DATA TO USE:
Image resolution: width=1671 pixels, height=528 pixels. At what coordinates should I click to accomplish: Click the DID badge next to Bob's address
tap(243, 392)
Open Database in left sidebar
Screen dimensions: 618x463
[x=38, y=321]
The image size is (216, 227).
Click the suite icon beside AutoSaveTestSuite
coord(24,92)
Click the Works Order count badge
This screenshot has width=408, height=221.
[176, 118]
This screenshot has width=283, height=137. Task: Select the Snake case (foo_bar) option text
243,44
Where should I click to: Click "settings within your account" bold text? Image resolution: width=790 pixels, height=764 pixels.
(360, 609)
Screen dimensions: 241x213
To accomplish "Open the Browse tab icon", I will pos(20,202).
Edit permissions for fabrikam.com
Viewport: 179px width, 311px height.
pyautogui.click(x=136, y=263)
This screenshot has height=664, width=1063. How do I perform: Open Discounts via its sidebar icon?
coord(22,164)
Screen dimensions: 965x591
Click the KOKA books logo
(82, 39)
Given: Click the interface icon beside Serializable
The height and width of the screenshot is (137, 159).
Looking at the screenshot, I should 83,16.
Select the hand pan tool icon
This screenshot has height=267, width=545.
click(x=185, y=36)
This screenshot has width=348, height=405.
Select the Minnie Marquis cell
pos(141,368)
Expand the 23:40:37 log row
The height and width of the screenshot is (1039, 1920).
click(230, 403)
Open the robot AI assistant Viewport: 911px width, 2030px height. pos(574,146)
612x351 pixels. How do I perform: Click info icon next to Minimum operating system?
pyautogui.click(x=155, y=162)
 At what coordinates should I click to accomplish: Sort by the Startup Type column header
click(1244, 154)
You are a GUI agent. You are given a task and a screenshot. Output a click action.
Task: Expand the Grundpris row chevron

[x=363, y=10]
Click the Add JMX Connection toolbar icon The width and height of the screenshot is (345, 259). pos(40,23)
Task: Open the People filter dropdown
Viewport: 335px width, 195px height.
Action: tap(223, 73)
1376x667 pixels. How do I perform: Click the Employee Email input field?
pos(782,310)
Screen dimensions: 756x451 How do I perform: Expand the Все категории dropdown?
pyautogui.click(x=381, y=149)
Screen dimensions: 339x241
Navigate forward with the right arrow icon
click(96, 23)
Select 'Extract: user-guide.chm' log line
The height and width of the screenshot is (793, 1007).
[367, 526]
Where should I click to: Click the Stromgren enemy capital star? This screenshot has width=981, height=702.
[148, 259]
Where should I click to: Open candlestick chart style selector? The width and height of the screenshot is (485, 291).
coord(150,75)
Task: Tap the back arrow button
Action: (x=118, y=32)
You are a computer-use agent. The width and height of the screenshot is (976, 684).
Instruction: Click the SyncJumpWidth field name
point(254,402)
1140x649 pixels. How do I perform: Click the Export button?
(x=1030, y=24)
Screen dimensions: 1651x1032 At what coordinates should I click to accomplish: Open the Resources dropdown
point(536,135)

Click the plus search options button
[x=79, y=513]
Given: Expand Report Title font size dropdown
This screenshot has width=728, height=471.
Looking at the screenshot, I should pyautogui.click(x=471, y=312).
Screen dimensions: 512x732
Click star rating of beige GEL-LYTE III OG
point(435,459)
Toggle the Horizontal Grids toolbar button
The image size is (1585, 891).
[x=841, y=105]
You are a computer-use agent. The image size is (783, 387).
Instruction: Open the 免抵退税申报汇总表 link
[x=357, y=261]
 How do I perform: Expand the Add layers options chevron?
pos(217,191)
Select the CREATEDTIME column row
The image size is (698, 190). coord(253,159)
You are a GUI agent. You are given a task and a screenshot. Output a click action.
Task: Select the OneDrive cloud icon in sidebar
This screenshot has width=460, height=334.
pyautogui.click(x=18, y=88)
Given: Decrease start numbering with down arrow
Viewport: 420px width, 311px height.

WHAT IS BEING ASKED:
Please copy out the lines above without changes, starting with the first one and going on through the line with "pos(782,310)".

THE ANSWER:
Image resolution: width=1671 pixels, height=528 pixels. At what coordinates should I click to accomplish: Click the DID badge next to Bob's address
tap(243, 392)
Open Database in left sidebar
Screen dimensions: 618x463
[x=38, y=321]
The image size is (216, 227).
Click the suite icon beside AutoSaveTestSuite
coord(24,92)
Click the Works Order count badge
This screenshot has width=408, height=221.
[176, 118]
This screenshot has width=283, height=137. Task: Select the Snake case (foo_bar) option text
243,44
Where should I click to: Click "settings within your account" bold text? Image resolution: width=790 pixels, height=764 pixels.
(360, 609)
Screen dimensions: 241x213
To accomplish "Open the Browse tab icon", I will pos(20,202).
Edit permissions for fabrikam.com
Viewport: 179px width, 311px height.
pyautogui.click(x=136, y=263)
This screenshot has height=664, width=1063. How do I perform: Open Discounts via its sidebar icon?
coord(22,164)
Screen dimensions: 965x591
Click the KOKA books logo
(82, 39)
Given: Click the interface icon beside Serializable
The height and width of the screenshot is (137, 159).
Looking at the screenshot, I should 83,16.
Select the hand pan tool icon
This screenshot has height=267, width=545.
click(x=185, y=36)
This screenshot has width=348, height=405.
Select the Minnie Marquis cell
pos(141,368)
Expand the 23:40:37 log row
The height and width of the screenshot is (1039, 1920).
click(230, 403)
Open the robot AI assistant Viewport: 911px width, 2030px height. pos(574,146)
612x351 pixels. How do I perform: Click info icon next to Minimum operating system?
pyautogui.click(x=155, y=162)
 At what coordinates should I click to accomplish: Sort by the Startup Type column header
click(1244, 154)
You are a GUI agent. You are given a task and a screenshot. Output a click action.
Task: Expand the Grundpris row chevron

[x=363, y=10]
Click the Add JMX Connection toolbar icon The width and height of the screenshot is (345, 259). pos(40,23)
Task: Open the People filter dropdown
Viewport: 335px width, 195px height.
Action: tap(223, 73)
1376x667 pixels. How do I perform: Click the Employee Email input field?
pos(782,310)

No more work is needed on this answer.